It should be noted that the negative locking member 415 may adopt a bolt, a stud, or other screws, and a second threaded surface is disposed on the side wall of the negative through groove 414a, so that the negative locking member 415 is screwed into the cavity of the negative fastening member 414 through the second threaded surface of the negative through groove 414a, and the first end of the negative locking member 415 is abutted to the outer copper mesh of the coaxial line 500, and the outer copper mesh of the coaxial line 500 is locked on the inner side wall of the negative fastening member 414; or the negative locking piece 415 is directly clamped in the negative through groove 414a, so that the outer copper mesh of the coaxial line 500 is electrically connected with the electrical end of the negative fastening piece 414, the negative electrode of the lamp is electrically connected with the electrical end of the negative fastening piece 414, and the lamp is conveniently and fixedly connected with the lamp driving device, so that the lamp can be conveniently replaced.

Referring to fig. 2 and 3, the negative electrode connection module 410 further includes an insulating locking member 416, an insulating through slot 411b communicated with the cavity of the negative electrode connection member 411 is disposed on a side wall of the negative electrode connection member 411, and the insulating locking member 416 is movably mounted in the insulating through slot 411b and abuts against the second insulating sleeve 413. Specifically, the insulating locking member 416 may adopt a screw such as a bolt or a stud, and a third thread surface is disposed on a sidewall of the insulating through slot 411b, so that the insulating locking member 416 is screwed into the cavity of the negative connector 411 through the third thread surface of the insulating through slot 411b, and abuts against the second insulating sleeve 413, and the second insulating sleeve 413 abuts against an inner sidewall of the negative connector 411, so that the second insulating sleeve 413 and the negative connector 411 are relatively fixed, so as to relatively fix the positive connector 421 and the negative connector 411, that is, relatively fix the coaxial cable 500 and the lamp socket assembly 400.

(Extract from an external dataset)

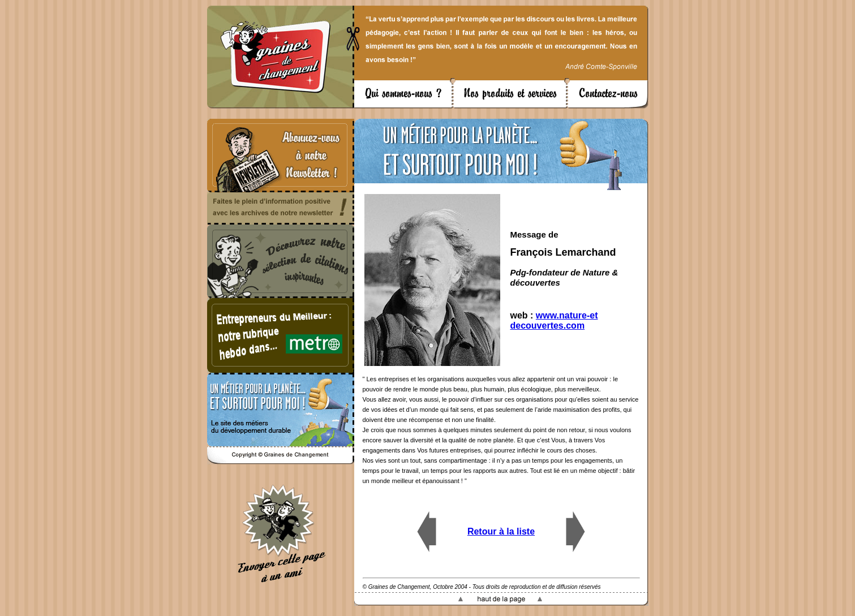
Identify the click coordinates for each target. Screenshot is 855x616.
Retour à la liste (501, 531)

The coaxial line 500 of lamps and lanterns is connected between the subassembly 400 is inserted to lamps and lanterns, can wear to locate the cavity and the anodal recess 421a of negative pole fastener 414 in proper order with coaxial line 500 earlier, the anodal retaining member 422 of rethread locks the heart yearn of coaxial line 500, then cup joint negative pole fastener 414 on negative pole connecting piece 411, at last through negative pole retaining member 415 with coaxial line 500 the outer by copper mesh locking, realize dismantling between lamps and lanterns drive arrangement and be connected and electrical connection, be favorable to improving the installation effectiveness. Furthermore, the second insulating sleeve 413 may be locked by an insulating locking member 416 before the lamp is attached.

Note that, in the present embodiment, the negative electrode connector 411, the negative electrode fastener 414, and the positive electrode connector 421 are made of a conductive metal material.

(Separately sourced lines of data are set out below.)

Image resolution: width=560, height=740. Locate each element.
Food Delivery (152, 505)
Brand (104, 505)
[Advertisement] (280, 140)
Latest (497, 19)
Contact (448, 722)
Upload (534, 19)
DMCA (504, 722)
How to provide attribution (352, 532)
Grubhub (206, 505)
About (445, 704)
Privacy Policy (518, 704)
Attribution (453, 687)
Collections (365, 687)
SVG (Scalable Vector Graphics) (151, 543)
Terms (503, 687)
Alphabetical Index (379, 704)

Referring to fig. 2, the rail locking assembly 100 includes an electrode connecting module 110 and a locking module 120, the electrode connecting module 110 is electrically connected to the first electrode and the second electrode of the actuator 300, respectively, and the locking module 120 is mounted on the electrode connecting module 110 and connected to the first end of the heat sink 200. Specifically, the lamp driving device is installed on the rail through the rail locking module 120, so that the electrode connection module 110 is electrically connected to the electrodes of the rail, so that the electrodes of the rail are electrically connected to the first electrode and the second electrode of the driver 300, respectively, so as to supply power to the driver 300, and then the locking module 120 is connected to the rail, so as to connect the lamp driving device to the rail.

Referring to fig. 2, the electrode connection module 110 includes a first electrode connection member 111, an insulation tube 112, a second electrode connection tube 113 and a second electrode connection member 114, which are sequentially connected, the locking module 120 is sleeved on the second electrode connection member 114, the first electrode of the driver 300 is inserted into the locking module 120 and is electrically connected to the electrical end of the first electrode connection member 111, and the second electrode of the driver 300, the electrical end of the second electrode connection member 114 and the electrical end of the second electrode connection tube 113 are sequentially electrically connected. Specifically, the first electrode of the track is electrically connected to the electrical terminal of the first electrode connector 111, and the second electrode of the track is electrically connected to the electrical terminal of the second electrode connector 113, so that the electrodes of the track are electrically connected to the first electrode and the second electrode of the driver 300, respectively, so as to supply power to the driver 300. In addition, the electrode connection module 110 is inserted into the insertion position of the rail and fixed by the locking module 120, and the electrical end of the first electrode connection member 111 and the electrical end of the second electrode connection tube 113 can be electrically connected to the electrode of the rail, which is beneficial to improving the installation efficiency.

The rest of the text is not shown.